WHAT IS BEING ASKED> Return verbatim the run of lines that opens with the line holding "Viewport: 1276px width, 598px height." and closes with the last line of the records.

EXTRACTED RECORDS>
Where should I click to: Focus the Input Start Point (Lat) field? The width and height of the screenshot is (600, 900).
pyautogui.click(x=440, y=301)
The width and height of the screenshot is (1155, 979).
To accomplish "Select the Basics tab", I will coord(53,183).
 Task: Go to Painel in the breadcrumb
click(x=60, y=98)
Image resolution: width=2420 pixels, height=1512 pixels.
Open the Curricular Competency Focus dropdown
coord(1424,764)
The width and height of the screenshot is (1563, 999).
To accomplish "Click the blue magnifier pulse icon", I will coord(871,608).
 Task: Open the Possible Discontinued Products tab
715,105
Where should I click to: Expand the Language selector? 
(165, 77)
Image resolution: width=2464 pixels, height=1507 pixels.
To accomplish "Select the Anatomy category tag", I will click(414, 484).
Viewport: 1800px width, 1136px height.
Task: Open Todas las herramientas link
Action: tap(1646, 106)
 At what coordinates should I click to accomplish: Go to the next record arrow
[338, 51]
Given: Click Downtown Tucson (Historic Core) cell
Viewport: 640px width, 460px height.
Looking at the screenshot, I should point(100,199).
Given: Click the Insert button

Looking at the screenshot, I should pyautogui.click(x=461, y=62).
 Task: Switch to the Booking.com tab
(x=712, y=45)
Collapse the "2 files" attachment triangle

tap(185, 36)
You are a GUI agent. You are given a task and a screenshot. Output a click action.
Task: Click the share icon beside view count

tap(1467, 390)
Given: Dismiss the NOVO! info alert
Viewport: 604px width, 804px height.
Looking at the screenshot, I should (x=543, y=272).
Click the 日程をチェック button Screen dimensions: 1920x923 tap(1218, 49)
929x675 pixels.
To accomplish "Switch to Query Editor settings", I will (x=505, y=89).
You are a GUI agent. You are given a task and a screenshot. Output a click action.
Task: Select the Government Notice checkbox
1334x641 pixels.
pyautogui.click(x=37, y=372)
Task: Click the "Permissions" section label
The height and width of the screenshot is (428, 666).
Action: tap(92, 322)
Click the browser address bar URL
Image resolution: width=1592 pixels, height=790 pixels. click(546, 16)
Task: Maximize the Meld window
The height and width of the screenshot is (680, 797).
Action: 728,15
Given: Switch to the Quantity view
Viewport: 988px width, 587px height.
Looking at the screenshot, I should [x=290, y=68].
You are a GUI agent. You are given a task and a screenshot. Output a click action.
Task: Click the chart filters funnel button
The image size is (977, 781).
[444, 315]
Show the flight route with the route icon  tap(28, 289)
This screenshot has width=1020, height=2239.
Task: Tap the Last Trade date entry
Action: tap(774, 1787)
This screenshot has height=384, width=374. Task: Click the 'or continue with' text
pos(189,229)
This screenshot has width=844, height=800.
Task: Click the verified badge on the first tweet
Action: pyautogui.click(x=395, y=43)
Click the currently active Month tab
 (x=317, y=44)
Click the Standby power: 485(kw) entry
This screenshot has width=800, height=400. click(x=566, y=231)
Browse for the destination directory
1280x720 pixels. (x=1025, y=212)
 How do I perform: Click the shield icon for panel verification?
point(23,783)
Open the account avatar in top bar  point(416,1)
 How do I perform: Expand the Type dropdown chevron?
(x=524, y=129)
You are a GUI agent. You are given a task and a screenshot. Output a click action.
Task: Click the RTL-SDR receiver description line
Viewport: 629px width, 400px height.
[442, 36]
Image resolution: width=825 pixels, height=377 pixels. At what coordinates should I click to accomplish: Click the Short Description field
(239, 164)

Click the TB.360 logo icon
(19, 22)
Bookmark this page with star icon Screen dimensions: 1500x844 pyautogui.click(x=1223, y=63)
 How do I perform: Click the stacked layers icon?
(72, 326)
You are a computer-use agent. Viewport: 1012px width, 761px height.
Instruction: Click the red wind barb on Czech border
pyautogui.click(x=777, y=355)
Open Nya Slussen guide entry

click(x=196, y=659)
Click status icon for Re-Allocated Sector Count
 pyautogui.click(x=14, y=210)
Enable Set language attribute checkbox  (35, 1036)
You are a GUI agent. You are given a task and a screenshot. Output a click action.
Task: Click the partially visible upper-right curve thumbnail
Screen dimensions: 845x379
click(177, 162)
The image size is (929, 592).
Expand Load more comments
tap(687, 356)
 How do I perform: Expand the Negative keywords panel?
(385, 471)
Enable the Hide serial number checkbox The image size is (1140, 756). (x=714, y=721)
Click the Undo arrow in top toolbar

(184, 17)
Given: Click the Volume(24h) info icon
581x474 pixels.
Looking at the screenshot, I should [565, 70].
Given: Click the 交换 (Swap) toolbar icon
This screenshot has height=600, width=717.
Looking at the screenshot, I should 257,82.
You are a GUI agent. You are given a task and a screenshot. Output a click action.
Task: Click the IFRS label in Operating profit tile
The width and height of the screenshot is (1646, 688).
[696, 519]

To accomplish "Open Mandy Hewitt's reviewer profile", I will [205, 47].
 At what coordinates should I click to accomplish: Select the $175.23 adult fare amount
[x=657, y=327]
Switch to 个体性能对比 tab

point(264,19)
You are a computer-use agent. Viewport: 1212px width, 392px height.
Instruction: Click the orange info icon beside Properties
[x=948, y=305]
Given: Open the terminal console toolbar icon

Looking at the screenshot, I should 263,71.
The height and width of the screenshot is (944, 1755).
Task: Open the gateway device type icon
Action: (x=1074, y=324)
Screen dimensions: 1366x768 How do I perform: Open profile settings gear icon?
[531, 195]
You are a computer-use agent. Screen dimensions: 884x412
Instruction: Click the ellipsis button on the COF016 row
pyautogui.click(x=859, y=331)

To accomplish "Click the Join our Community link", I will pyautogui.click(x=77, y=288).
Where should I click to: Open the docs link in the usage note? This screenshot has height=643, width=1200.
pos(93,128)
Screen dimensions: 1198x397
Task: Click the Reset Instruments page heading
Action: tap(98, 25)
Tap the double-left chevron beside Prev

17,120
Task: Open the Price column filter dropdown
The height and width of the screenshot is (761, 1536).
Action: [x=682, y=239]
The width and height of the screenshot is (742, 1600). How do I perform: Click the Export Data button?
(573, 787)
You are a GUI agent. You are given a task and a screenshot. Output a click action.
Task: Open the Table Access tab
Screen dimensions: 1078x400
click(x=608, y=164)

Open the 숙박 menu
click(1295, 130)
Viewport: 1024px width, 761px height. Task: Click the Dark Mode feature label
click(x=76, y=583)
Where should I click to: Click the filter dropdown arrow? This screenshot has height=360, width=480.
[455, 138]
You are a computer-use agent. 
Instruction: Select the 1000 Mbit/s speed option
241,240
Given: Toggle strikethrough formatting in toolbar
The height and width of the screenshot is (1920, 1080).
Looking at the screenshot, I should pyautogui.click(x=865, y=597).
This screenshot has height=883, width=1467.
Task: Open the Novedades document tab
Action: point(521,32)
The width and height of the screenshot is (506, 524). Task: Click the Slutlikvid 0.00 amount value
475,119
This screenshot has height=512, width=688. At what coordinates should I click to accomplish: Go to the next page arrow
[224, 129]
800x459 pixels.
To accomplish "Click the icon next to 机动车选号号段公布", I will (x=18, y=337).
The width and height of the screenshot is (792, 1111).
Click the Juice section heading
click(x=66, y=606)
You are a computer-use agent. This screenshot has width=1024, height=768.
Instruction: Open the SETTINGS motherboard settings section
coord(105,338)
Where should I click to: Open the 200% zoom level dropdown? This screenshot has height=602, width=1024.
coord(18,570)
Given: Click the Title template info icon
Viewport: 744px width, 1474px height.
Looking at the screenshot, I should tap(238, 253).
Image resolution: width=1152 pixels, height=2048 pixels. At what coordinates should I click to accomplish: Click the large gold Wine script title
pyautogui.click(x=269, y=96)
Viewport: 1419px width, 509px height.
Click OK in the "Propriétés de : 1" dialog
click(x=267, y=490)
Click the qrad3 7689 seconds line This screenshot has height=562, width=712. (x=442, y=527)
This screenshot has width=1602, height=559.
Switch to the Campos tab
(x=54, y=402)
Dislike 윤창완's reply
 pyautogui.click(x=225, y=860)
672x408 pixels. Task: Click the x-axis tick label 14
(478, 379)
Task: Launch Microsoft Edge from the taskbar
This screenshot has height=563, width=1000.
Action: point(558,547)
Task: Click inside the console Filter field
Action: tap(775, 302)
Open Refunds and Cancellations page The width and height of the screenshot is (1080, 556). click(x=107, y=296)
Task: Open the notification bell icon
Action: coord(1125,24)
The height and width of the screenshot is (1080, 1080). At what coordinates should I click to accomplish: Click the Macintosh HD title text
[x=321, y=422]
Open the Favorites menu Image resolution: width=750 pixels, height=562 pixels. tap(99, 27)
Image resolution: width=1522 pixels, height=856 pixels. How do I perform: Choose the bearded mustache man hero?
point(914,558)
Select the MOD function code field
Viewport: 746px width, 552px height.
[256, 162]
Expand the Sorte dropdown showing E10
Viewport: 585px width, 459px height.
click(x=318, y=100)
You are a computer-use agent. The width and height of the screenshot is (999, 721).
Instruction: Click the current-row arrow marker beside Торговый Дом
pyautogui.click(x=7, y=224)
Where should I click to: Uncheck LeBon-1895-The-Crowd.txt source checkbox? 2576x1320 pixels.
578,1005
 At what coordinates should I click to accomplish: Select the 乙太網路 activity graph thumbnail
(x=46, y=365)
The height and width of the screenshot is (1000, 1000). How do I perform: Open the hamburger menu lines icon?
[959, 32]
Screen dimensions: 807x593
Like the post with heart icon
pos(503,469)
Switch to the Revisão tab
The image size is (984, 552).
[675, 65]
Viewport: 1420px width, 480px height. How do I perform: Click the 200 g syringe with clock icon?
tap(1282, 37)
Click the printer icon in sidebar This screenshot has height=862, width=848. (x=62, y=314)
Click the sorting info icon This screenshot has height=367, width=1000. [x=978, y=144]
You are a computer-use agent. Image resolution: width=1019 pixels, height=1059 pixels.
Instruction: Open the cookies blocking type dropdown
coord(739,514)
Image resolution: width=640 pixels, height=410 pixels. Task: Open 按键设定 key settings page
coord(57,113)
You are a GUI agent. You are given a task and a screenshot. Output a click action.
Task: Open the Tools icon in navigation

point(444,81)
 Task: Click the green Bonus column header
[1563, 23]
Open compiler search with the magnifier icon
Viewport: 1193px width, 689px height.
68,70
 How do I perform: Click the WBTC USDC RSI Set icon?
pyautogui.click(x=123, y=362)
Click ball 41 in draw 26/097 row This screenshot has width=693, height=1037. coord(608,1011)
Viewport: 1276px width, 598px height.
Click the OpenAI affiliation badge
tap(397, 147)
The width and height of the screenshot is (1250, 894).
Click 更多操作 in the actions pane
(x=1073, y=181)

ANSWER>
Viewport: 1276px width, 598px height.
Click the OpenAI affiliation badge
tap(397, 147)
The width and height of the screenshot is (1250, 894).
Click 更多操作 in the actions pane
(x=1073, y=181)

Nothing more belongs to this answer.